Monday, Nov. 13, 1939
Live Ghost
VERA -- Georg Kaiser -- Alliance ($2.50).
This tragi-conundrum, by a famed, pre-Hitlerian German playwright, might be called a ghost story with a live ghost. The story is told by the "ghost," Boris, in a tormented letter to his first wife, Vera. Its tone is best exemplified by a last scene in which Boris conducts Vera through an imaginary hell, where he himself is chief exhibit among the damned.
Boris is a Paris waiter, condemned to live under an alias. At his story's beginning, on the eve of World War I, he is a young Russian lieutenant, drunk with passion for soldiering and his bride Vera, a Russian heiress. His ghost-delusion begins at the Russian disaster in the swamps of Tannenberg. About to be captured, afraid of committing suicide, afraid of being called coward, he exchanges uniform and identity with a dead private.
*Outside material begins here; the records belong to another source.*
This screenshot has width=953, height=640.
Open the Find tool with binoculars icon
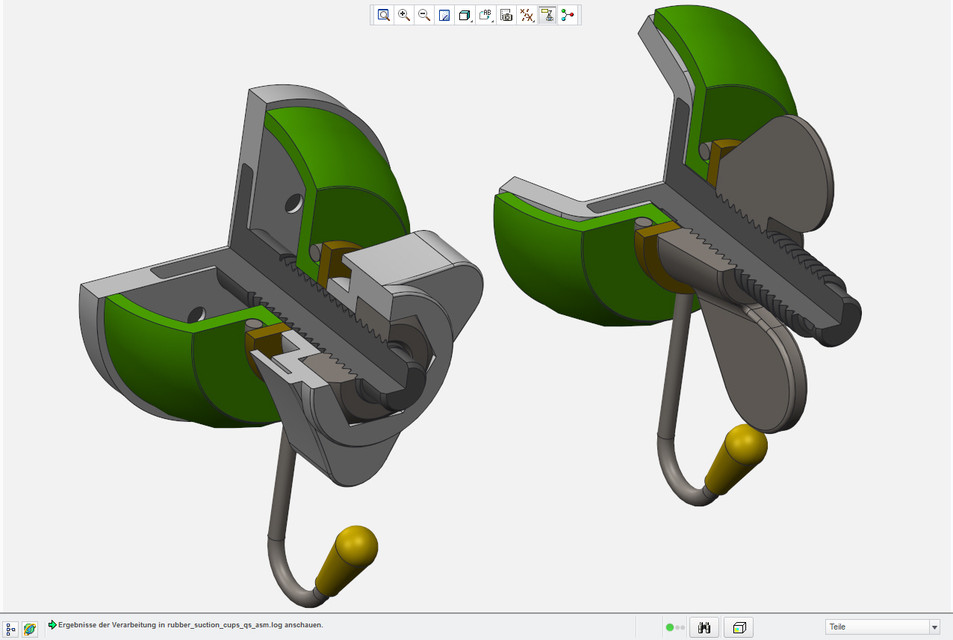[x=704, y=627]
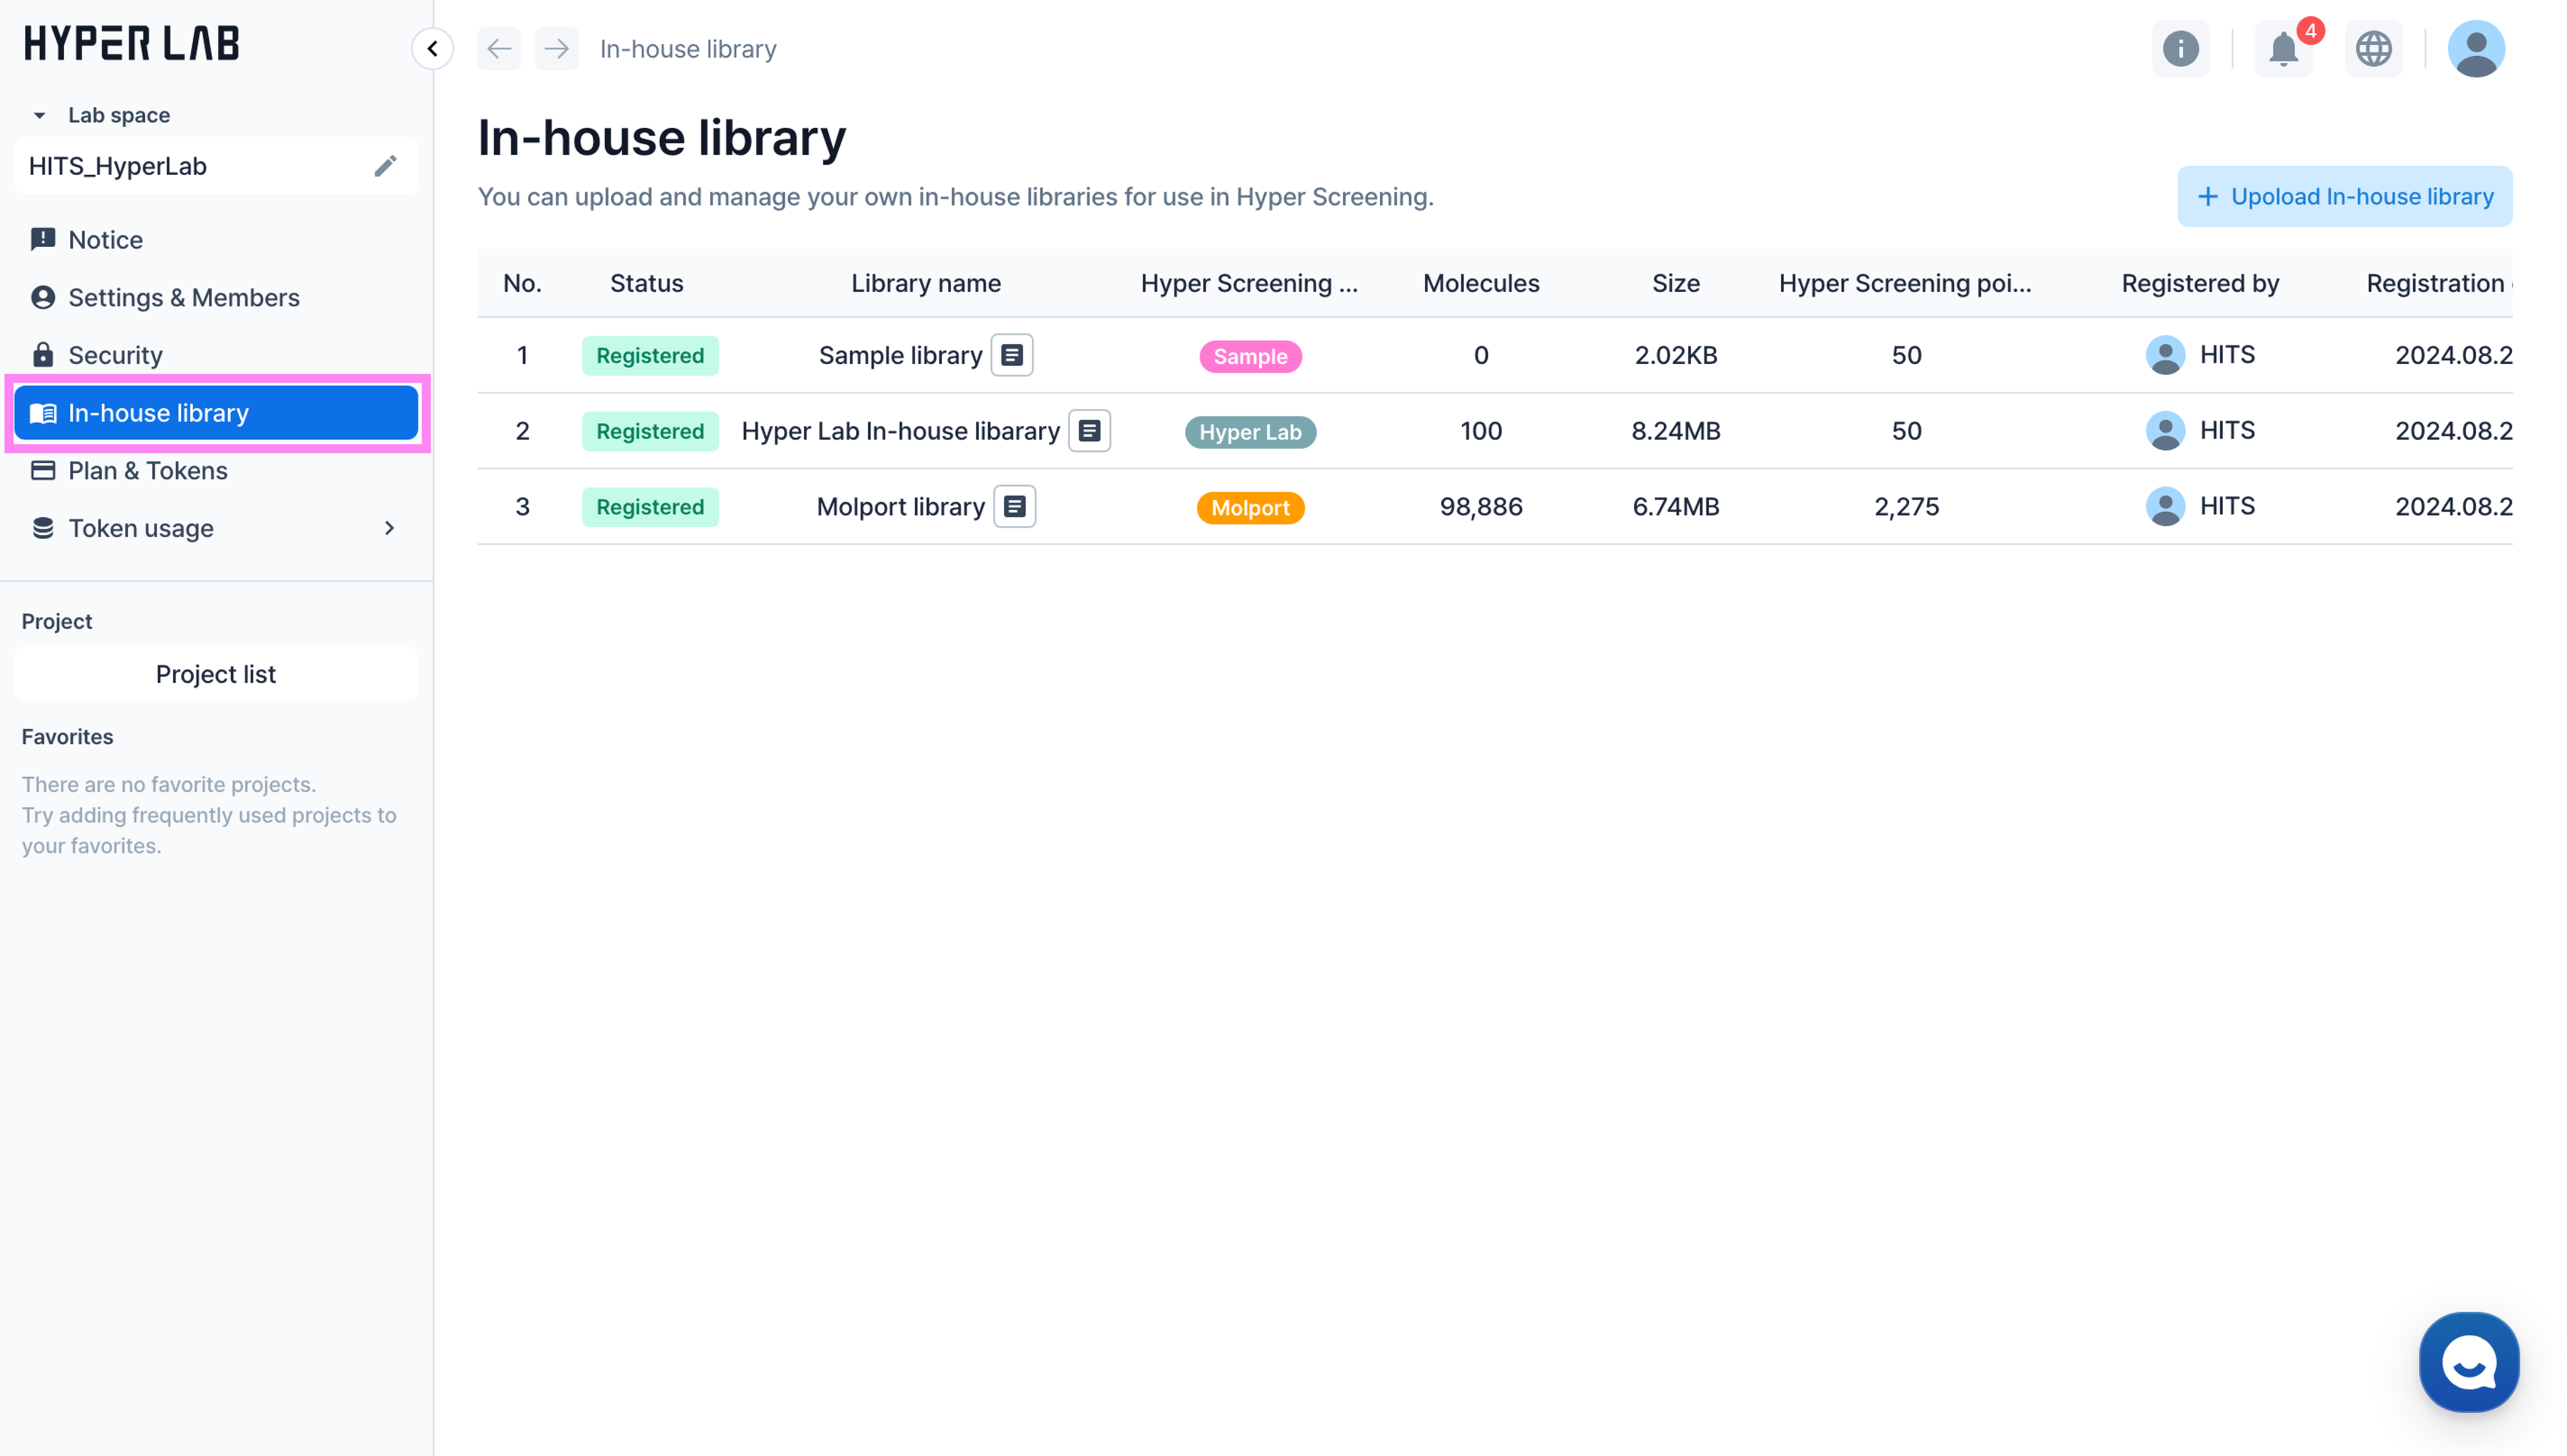Edit the HITS_HyperLab name pencil icon
Screen dimensions: 2567x1456
[385, 166]
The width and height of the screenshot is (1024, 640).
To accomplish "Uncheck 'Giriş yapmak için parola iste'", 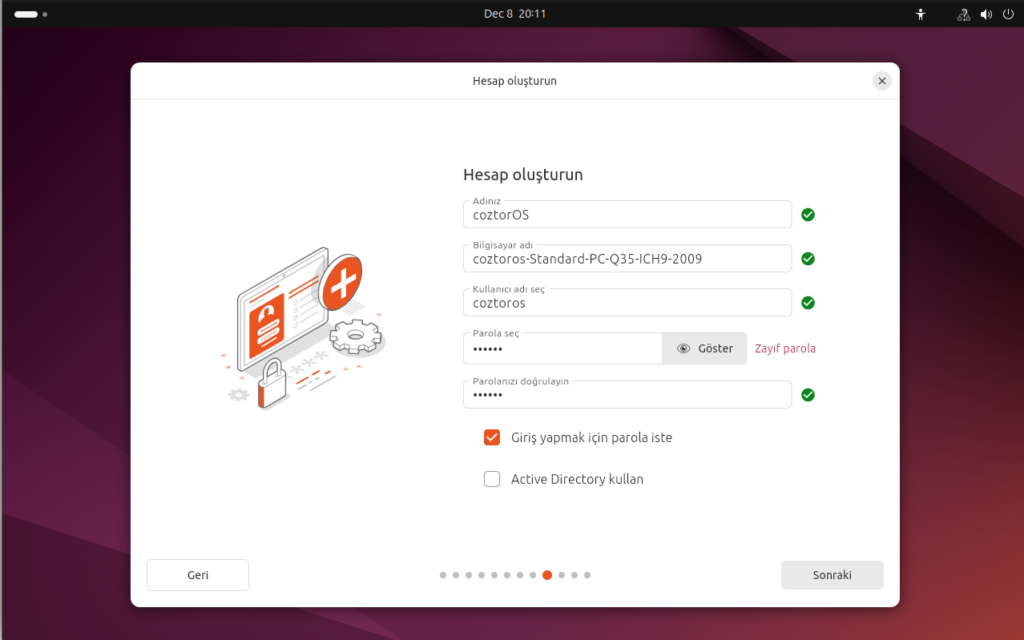I will click(x=492, y=438).
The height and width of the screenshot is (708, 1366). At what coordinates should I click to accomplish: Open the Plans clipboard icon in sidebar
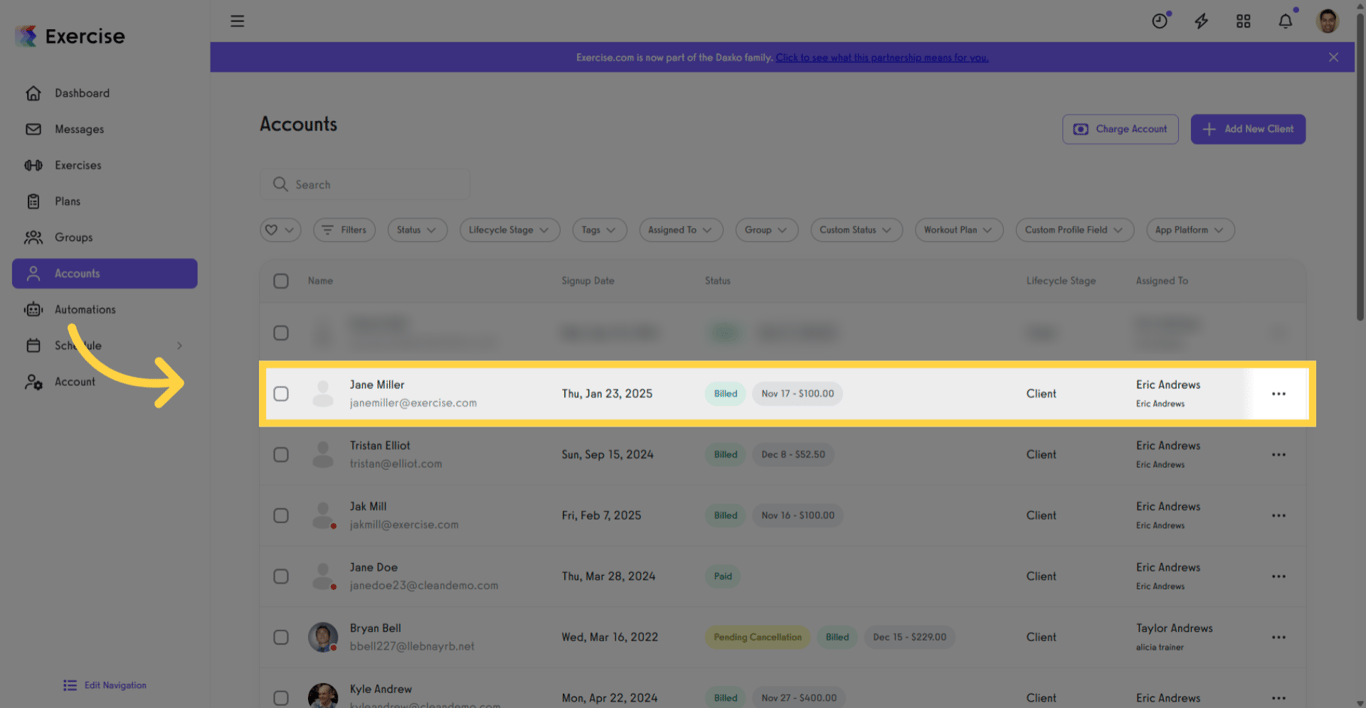click(x=35, y=201)
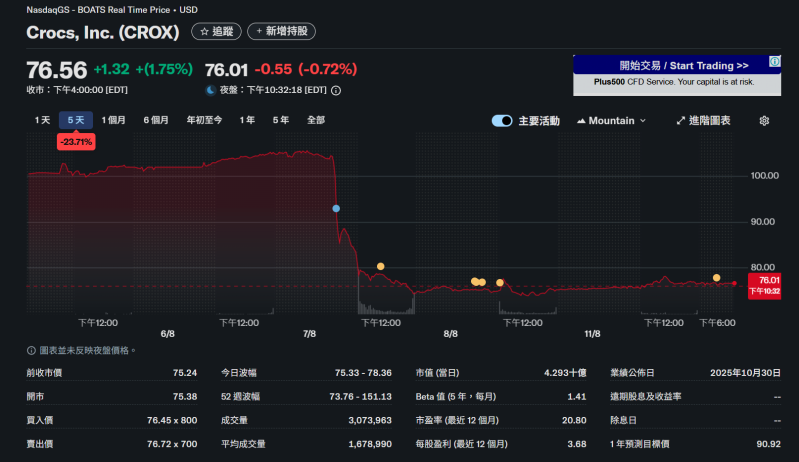
Task: Click the ad info icon on Plus500 banner
Action: click(x=774, y=62)
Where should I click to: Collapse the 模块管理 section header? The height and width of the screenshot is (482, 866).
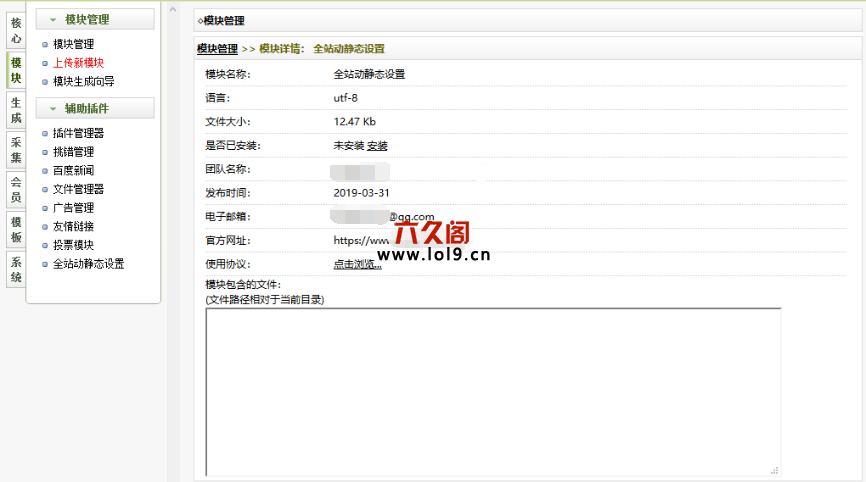pyautogui.click(x=94, y=19)
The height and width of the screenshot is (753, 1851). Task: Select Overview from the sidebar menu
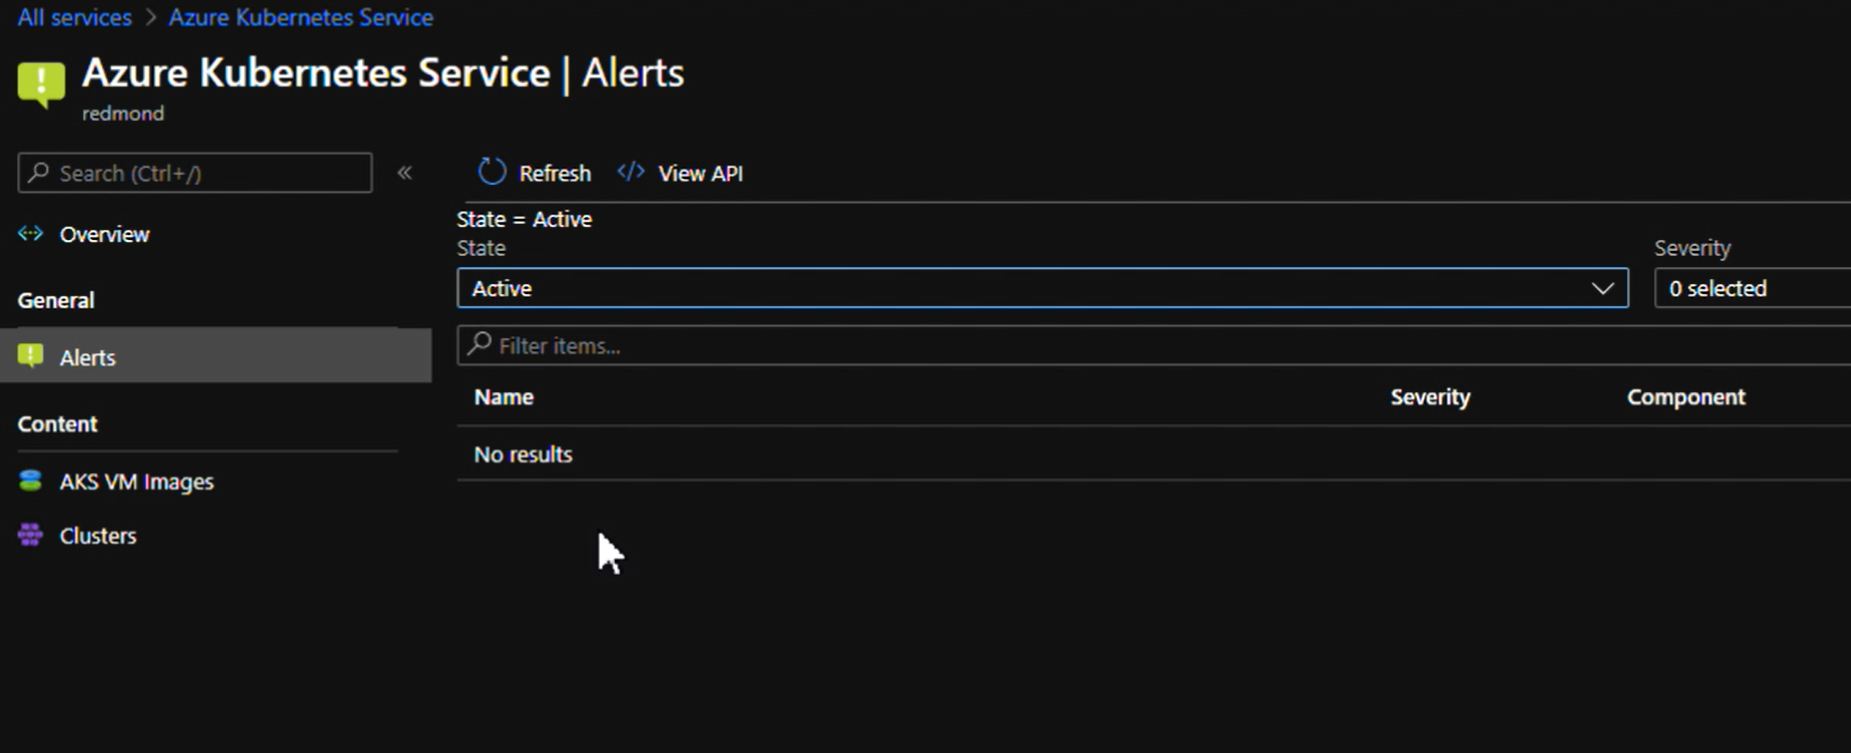(x=104, y=233)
During his internment in Germany he is drafted as farm handyman and lover of an old hag; shame makes it easy to disown his old identity. In Paris, after the war, he inspires in his employer, a cafe owner, the delusion that he was sent by Providence to marry his gentle daughter. Boris holds out against this scheme until he hears that Vera was killed by the Bolsheviks. Shortly afterwards he meets Vera. She does not recognize him. They meet again, even more intimately. Still she does not recognize him.
Why Vera failed to know him, why Boris failed to introduce himself, and the anguished outcome for all concerned, are ghostly matters that only true Moscovites can understand. The publishers predict that Vera will rival the popularity of Rebecca. For the unsusceptible, Vera will rank chiefly as a provocative tour de force.